腕相撲をした記憶はあるけれど勝った記憶がない。


「零回だよ?雫、零回!もう色取 零 でもいいんじゃない?」


「いいわけあるもんか、見た目が似てるだけで読み方が全然違うよ」


色取(いろどり) (ぜろ)って名前と言うよりも悪口じゃないか…


「そんなヒョロヒョロの腕じゃ彼女が出来た時お姫様抱っこできないよー?」


彼女がいたずらっぽく笑い、僕は言葉に詰まった。

2年ほど前腕相撲を挑んで惨敗し、三日程腕立て伏せをした記憶がある。三日後に全敗したので辞めたけれど。


「お姫様抱っこを要求してこない彼女と付き合うからいいよ」


「と言いつつも、お姫様抱っこをしたい雫は密かに腕立て伏せを決心したのだった」


「ナレーションするな!」


合ってるけど!


「てか明日は体育祭でしょ?早く帰って寝なきゃ」


そう言われて僕は明日が体育祭である事を思い出す。

彼女との約束もあるので今日はさっさと帰ってちょいと走って寝る事にしよう。


「じゃあ、また明日」


僕が病室を出ようとすると彼女に引き止められた。


「あ、ちょっと待って!これあげる」


そう言って僕に紙袋を手渡した。僕はそれを受け取り中身を取り出そうとするとまた彼女に止められる。


「わあ!ここで開けないでよ!マナーだよマナー」


怒られた。


「何か分からないけれど取り敢えずありがと」


そして僕は病室を後にした。



家に帰り僕は例の袋を開ける。

中身は手紙が二通と封筒が一つ。手紙には【体育祭前に読む用】と【私が合図してから読む用】と書かれてあったので取り敢えず前者を読む事にした。

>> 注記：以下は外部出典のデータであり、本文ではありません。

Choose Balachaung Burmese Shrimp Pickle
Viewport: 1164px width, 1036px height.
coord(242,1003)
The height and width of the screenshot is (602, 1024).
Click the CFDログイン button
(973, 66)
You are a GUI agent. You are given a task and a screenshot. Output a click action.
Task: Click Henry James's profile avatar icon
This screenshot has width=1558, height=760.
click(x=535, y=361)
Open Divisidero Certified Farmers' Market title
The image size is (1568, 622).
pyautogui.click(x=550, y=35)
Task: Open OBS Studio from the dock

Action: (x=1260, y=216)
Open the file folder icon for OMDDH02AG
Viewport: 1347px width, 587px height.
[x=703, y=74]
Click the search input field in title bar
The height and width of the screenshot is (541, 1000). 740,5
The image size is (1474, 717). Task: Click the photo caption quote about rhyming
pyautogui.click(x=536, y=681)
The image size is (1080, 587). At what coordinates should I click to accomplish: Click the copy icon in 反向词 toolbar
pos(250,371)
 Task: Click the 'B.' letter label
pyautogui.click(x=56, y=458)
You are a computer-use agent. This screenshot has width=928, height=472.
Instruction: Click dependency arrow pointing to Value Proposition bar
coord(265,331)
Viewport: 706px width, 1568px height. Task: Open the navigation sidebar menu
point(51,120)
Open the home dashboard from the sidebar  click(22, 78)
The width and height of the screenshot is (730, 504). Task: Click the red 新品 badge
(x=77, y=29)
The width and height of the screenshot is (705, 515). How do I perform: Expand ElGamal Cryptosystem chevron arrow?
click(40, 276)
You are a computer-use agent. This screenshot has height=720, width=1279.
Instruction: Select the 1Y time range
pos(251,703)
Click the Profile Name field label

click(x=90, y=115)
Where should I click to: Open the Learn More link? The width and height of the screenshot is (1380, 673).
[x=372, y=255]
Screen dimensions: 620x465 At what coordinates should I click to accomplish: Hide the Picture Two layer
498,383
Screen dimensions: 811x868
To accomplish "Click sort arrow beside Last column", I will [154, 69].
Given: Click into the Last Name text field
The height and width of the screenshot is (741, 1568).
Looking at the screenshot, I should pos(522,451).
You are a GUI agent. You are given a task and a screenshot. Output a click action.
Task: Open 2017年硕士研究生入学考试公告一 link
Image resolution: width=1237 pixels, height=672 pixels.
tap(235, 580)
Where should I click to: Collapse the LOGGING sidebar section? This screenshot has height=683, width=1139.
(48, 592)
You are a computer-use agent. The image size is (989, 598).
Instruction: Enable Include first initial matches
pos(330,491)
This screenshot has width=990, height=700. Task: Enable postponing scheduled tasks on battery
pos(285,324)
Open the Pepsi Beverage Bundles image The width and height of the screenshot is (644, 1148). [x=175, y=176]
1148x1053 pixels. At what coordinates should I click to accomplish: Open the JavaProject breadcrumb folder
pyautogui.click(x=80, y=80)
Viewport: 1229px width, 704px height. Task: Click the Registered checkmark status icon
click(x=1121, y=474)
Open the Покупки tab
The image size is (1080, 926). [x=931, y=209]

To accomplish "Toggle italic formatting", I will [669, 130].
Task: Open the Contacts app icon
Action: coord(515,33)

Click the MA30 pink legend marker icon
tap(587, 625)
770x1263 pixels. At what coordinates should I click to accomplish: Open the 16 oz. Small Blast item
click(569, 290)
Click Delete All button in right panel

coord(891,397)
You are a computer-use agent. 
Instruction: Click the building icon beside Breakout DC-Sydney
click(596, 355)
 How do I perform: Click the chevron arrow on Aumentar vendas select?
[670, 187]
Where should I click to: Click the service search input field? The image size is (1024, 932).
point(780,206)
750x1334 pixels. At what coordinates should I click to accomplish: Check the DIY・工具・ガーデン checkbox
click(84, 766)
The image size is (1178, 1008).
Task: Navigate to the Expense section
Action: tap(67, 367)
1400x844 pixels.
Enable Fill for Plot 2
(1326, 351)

[雫は頑張ろうとするといつも空回りして大コケするから、夜遅くまで走ろうとか思わないで風呂に入ってご飯食べたらすぐに寝ること。]


それだけだった。彼女らしいと言えばらしい。

僕はすぐ出れるように玄関に掛けておいたスポーツウェアを部屋に片付けた。

あまりにも呆気なかったので【私が合図してから読む用】を開けることにした。中にはさらにもう1枚便箋が入っていて


【合図してないのに開けて許すのはここまで】


と書いてあった。流石にそれを開ける勇気は僕には無い。代わりに封筒の方を開けてみると中には小さなお守りが入っていた。僕の好きな青色で表面に金色の文字で"1"と刺繍されていた。


「なんだよ"1"って!」


もしかして1位の1だろうか…

そう言えば彼女は1位とって欲しいって言っていたしな、ここまでされちゃ1位を取らなくちゃいけない。



「手紙とお守りありがと」


と彼女にメールを送り携帯をソファーに放り投げ本日2度目の風呂に入る。

風呂から上がると彼女から返信が来ていた。


「^^」


短いにも程がある。何か返そうか悩んだが返す言葉もないので僕はそのまま携帯の画面を閉じ、ベッドにダイブした。